--- START ---

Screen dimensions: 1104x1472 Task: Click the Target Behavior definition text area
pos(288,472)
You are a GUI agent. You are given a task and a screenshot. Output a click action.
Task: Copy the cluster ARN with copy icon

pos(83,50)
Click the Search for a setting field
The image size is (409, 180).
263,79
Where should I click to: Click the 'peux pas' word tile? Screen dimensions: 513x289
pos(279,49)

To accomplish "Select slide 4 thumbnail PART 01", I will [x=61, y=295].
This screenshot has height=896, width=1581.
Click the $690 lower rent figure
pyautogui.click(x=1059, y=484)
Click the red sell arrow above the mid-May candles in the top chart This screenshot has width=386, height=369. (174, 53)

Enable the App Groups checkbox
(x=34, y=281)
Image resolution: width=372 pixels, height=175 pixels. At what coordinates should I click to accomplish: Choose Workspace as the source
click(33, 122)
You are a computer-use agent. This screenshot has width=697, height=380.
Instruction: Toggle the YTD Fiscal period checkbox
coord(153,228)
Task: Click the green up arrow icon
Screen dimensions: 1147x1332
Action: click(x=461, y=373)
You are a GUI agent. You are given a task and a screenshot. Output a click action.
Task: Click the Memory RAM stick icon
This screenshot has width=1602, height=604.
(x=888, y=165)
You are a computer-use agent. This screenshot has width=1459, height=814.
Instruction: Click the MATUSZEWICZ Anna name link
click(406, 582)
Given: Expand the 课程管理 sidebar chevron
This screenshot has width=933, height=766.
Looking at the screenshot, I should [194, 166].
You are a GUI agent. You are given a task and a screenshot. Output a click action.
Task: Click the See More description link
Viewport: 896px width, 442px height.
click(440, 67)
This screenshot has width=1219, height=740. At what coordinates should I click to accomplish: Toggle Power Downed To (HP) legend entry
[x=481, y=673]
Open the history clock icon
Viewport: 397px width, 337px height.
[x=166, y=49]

--- END ---

* Task to carry out *
Filter the entries down to the lines containing "arrow". Copy each of those lines.

* Output for this task *
Click the red sell arrow above the mid-May candles in the top chart This screenshot has width=386, height=369. (174, 53)
Task: Click the green up arrow icon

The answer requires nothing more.